I received this email from an occasional correspondent:
I know you don't know me at all (other than the few emails I've sent you), but I just got a call tonight that one of my childhood friends ran away three weeks ago from the treatment facility she was staying at and has been living on the street. Her mom says that people who have seen her say that she's schizophrenic and incoherent, possibly psychotic, talks to herself, &c. My friend's mom wants to go find her on the street and get her to go with us to a hospital. We'll have to talk her into getting in the van with us, and then she'll have to admit herself to the hospital.
I've done my best to provide good advice, but the biggest problem is that too many self-styled "patient advocates" think that sleeping on a steam grate, defecating in your pants, waiting to die of pneumonia, is somehow more humane and respecting of the individual, than involuntary mental health treatment.


 
This Is A Network Problem--And An Argument For Wireless Networking At Home


I have been fighting a weird problem when I copy large numbers of files across my network. I suspect that there is something wrong with the Linksys EtherFast 100TX card's device drivers. But while trying to resolve this problem by installing the newest device drivers, I found that one of the computers on the network that I wasn't messing with at all--suddenly had become invisible. Why?

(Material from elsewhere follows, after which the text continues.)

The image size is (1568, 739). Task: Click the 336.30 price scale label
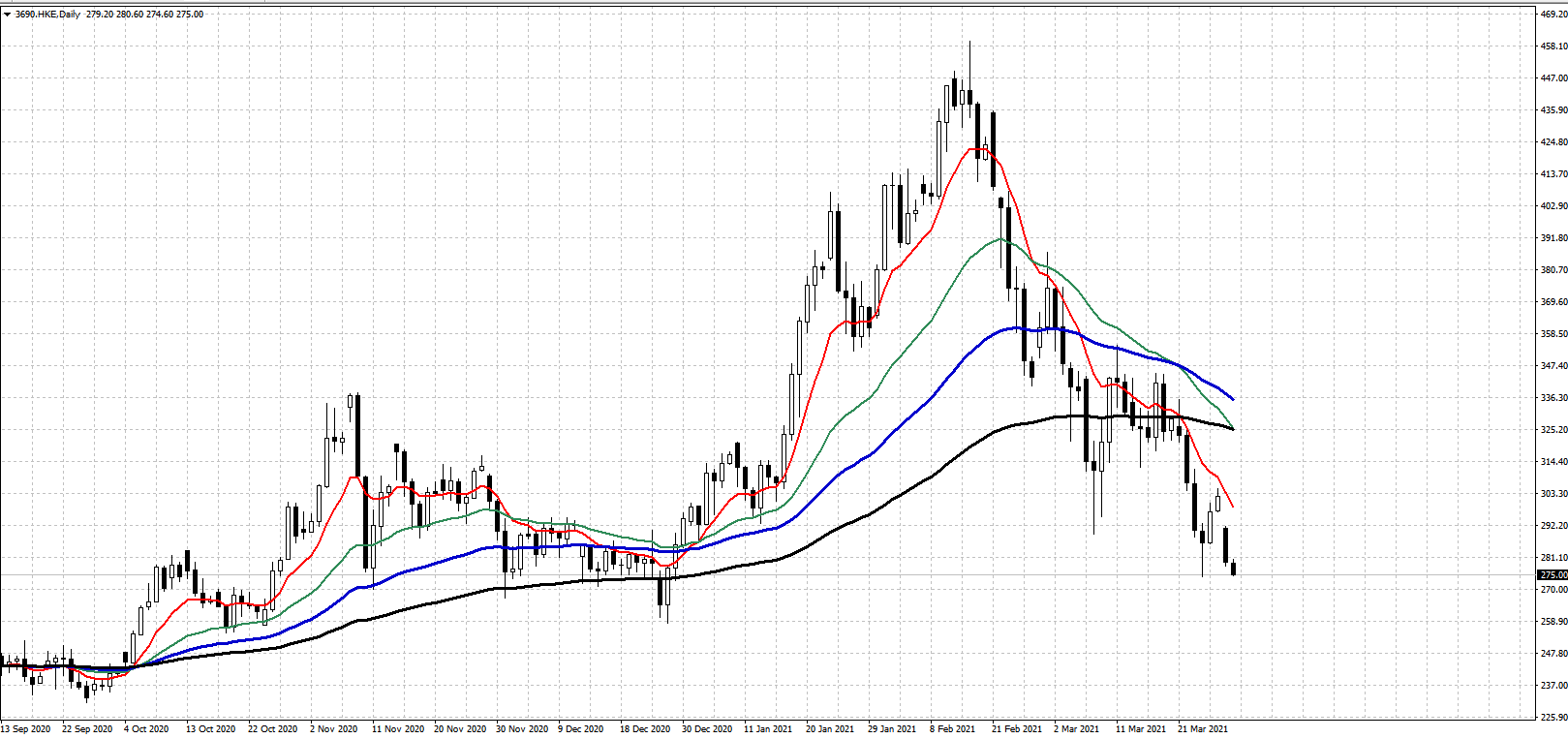click(1553, 398)
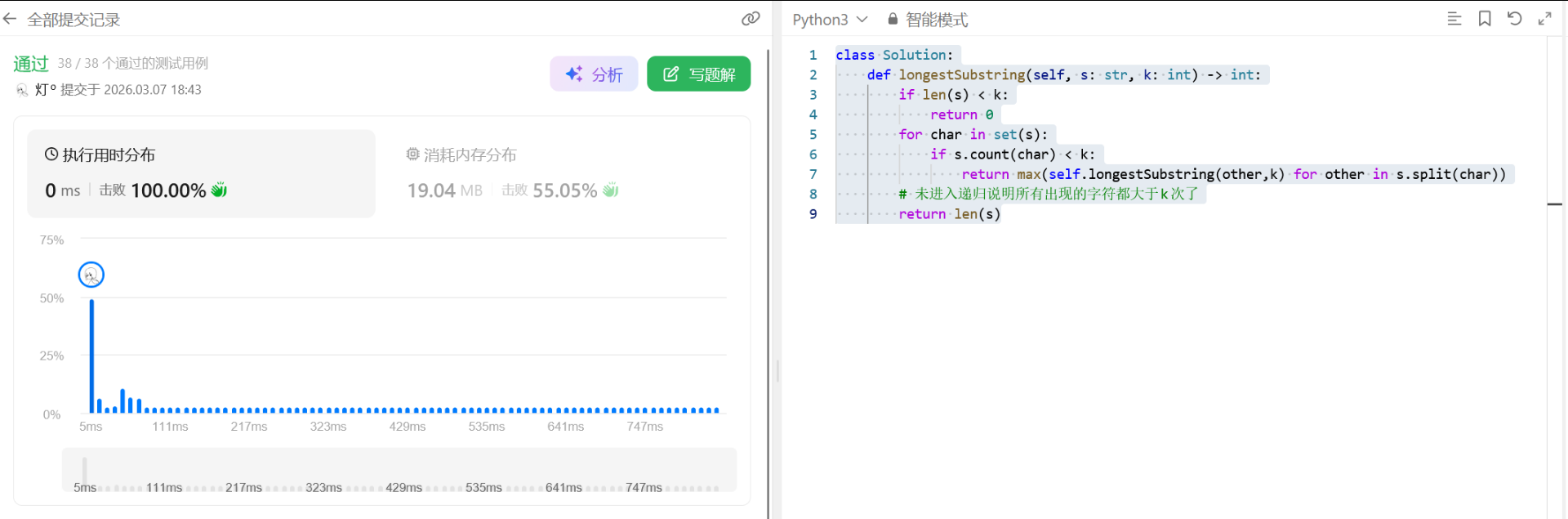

The network problem above, also known as Tater Tot, had mistaken one of the Ethernet cables in the upstairs hall for a mouse tail, and had chewed through it.


 
More Evidence That Too Many People Are Filthy Rich

Yes, that's the sound of envy. Questar has announced a titanium version of the Questar Seven telescope, reducing the weight by four pounds. It can be yours for only $8599.


 
"Sovereign Citizen" Fringe Groups Meet Slave Reparations Scamsters

For some years now, there have been people running around making the nonsensical claim that the Fourteenth Amendment only extended U.S. citizenship to freedmen, and therefore, the rest of us weren't obligated to pay taxes to the federal government, or obey any federal courts. (Yes, I've had these conversations, and they are serious.) Here's a really obtuse form of this argument, but I didn't have the patience to try and decode the meaning of capitalizing the word "citizen." Here's a more clear-cut form of the argument, and they only charge you $450 to assert your rights!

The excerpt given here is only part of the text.